Have you ever had problems with your eyesight and used marijuana and found that your eyesight improved? I realize sometimes it happens in the other direction– you use some really powerful cannabis and can’t see as well.
One of my closest friends always mentioned that when he was high, his vision seemed more clear, and his eyes felt better.
He went to an eye doctor who told him that because his father had the eye disease glaucoma, he too was at risk for it.
After an eye exam, the doctor confirmed that my friend had indications of possible glaucoma, and he suggested expensive chemical pharmaceuticals.
My friend talked to me, and I explained to him what I’m going to explain in this article, which is that medical marijuana is probably the best medicine to prevent and treat glaucoma.
First of all, what is glaucoma? It’s a complex eye disease in which the higher than average pressure inside the eye (called intraocular pressure or IOP) can cause optic nerve damage that leads to vision loss or even near-blindness.
Most people with vision loss from glaucoma first notice that their peripheral vision is failing.
If glaucoma is left untreated, the central part of your vision can start to fail.
If glaucoma is damaging you, the damage is often irreversible.
The eye doctor industry will often suggest pharmaceuticals and surgery.
But those of us who’ve studied medical cannabis, and who know people who’ve discovered that medical marijuana treats glaucoma, recommend that you consider using marijuana for glaucoma, in consultation with an enlightened medical doctor in a place where medical marijuana is legal to use.
Ironically, the formal discovery that marijuana helps glaucoma came about because law enforcement wanted to find out if marijuana caused dilation of the pupils of the eye.
During the 1970s, dilation of your eye’s pupils was used by police officers as “evidence” that you were high on marijuana, or perhaps a hallucinogen such as LSD.
Researchers working with Dr. Robert Hepler at UCLA’s Jules Stein Eye Institute conducted studies and soon found that smoking cannabis actually causes a slight pupillary constriction, rather than a dilation.
Over the next five years, Hepler and team continued to explore marijuana’s effects on the eye, especially the effect on intraocular pressure (IOP).
The data indicated that for 80% of patients studied, the reduction in IOP was very significant—up to 50% of baseline pressure.
The first symptom of glaucoma is usually a slight blurring of vision.
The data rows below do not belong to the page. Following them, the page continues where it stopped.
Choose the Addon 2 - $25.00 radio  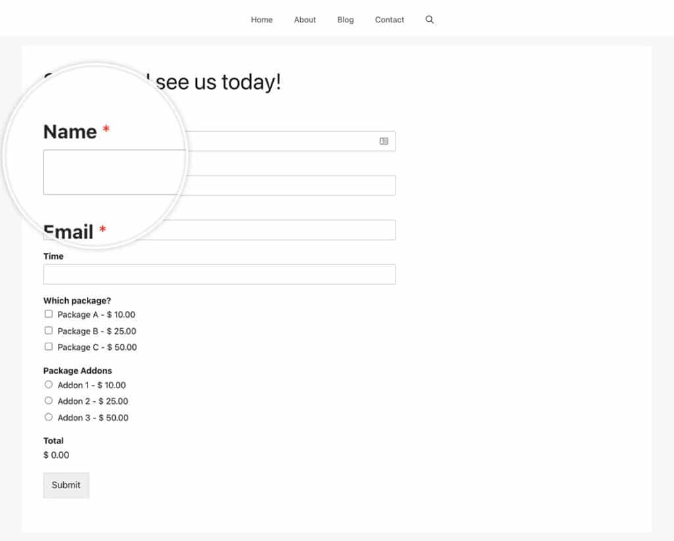pos(49,401)
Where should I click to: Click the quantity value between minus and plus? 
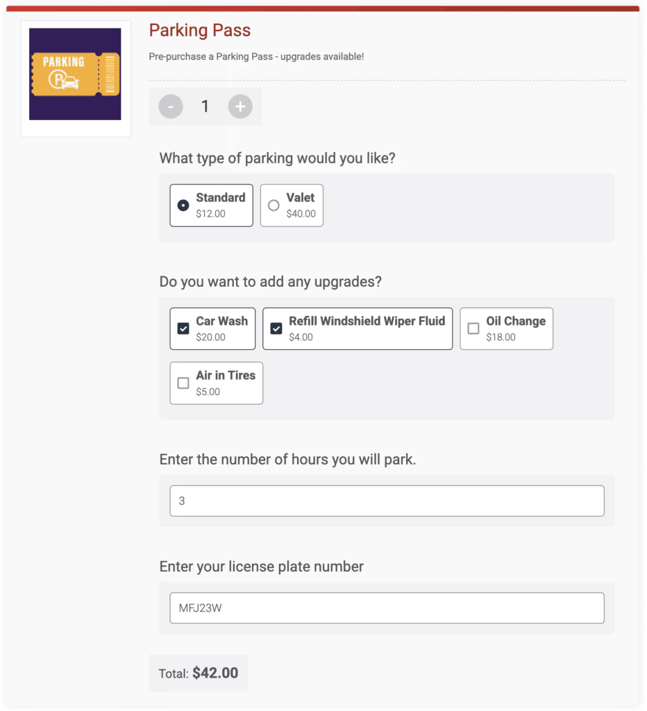[205, 106]
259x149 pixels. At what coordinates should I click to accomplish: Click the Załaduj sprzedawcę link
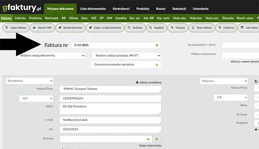click(149, 82)
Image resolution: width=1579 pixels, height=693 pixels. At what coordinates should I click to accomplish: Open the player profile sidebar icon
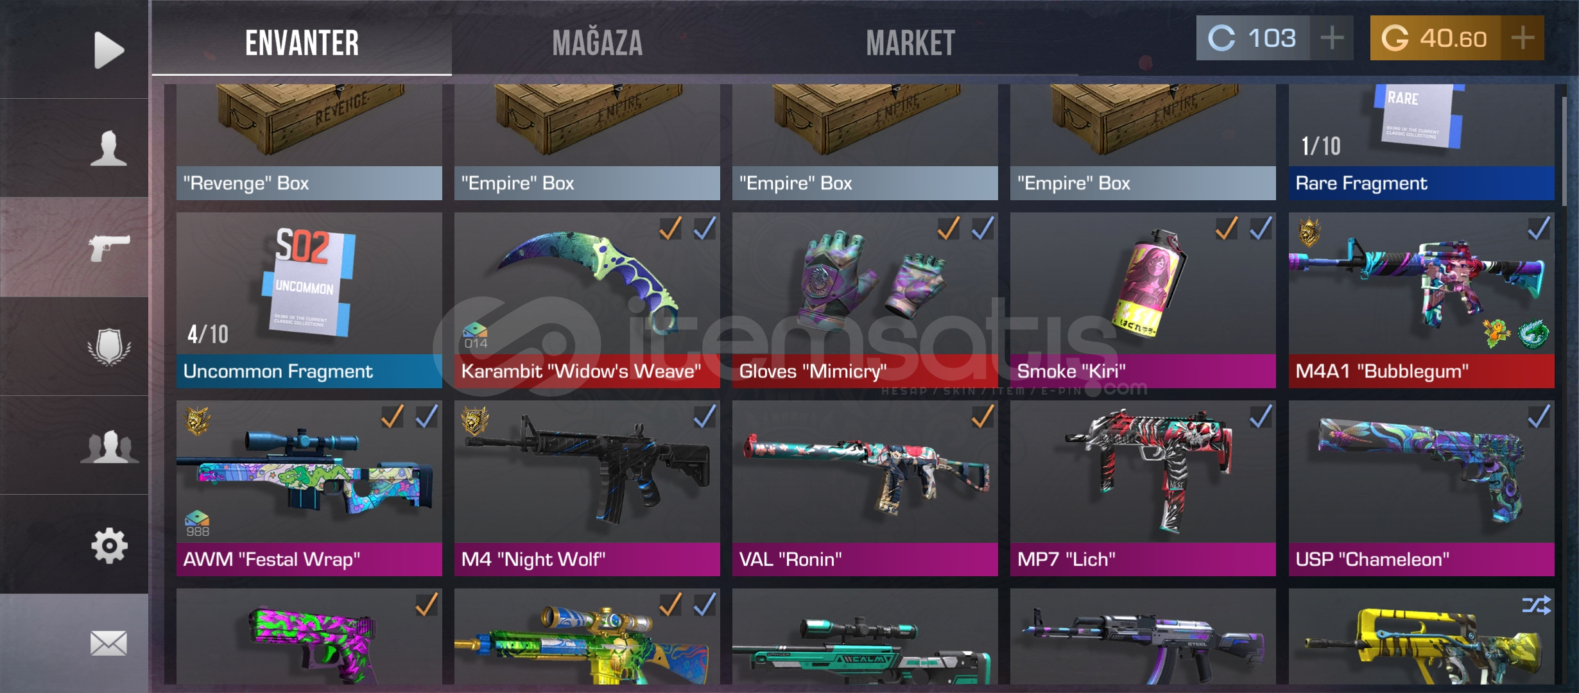tap(108, 148)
I (Al Byrne) experienced that kind of eyesight blurring within 24 hours of being struck in my right eye in a construction accident.
This is followed by reactions to light, in my case, a “white out” effect, like looking at a blank white piece of paper.
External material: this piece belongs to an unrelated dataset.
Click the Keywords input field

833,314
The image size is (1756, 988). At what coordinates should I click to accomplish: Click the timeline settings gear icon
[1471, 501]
The IOP associated with this condition is elevated to a level so hight that light entering the eye diffuses.
This lasted about three days during which I was blind in one eye.
“The problem is,” said my doc, “glaucoma in one eye caused by trauma transfers to the undamaged eye.”
The IOP rating of “21” is the magic number of IOP. Above is bad, below is good.
I started out in the 40s in my damaged eye and about 20 in the good one. I talked it over with my doc. We agreed that I should smoke cannabis a lot. I did.
My pressure dropped dramatically and quickly.
In 24 hours I was at 20 in the damaged eye, 14 in the good one.
At 48 hours, both were at 14 and holding. I never did get glaucoma in my undamaged eye.
Hepler’s research supported the conclusion of a teacher named Robert “Bob” Randall, who had concluded that cannabis was saving his sight. But in 1075, Randall was busted for marijuana.
Dr. Hepler did extensive in-house studies of Randall and concluded that without cannabis, Bob would go blind.
Randall’s primary physician after reviewing the study results concluded that it would be medically unethical to deprive Randall of therapeutic access to marijuana.
Randall went on trial for marijuana in July 1976 in Washington, D.C.
His lawyers successfully argued that any sane man who knew marijuana could help to regain his sight would break the law to obtain the cannabis he medically required.
In May 1978, Randall became the first legal cannabis patient in the U.S.
In 1996 he wrote, “…I have been able to eliminate several far more dangerous glaucoma control agents, including timolol and oral diuretics, while still retaining stable control over my ocular pressure.”
So now you have a brief history of how medical marijuana treats glaucoma.
We suggest that you do more research, and consult with intelligent physicians who recognize that medical marijuana treats glaucoma.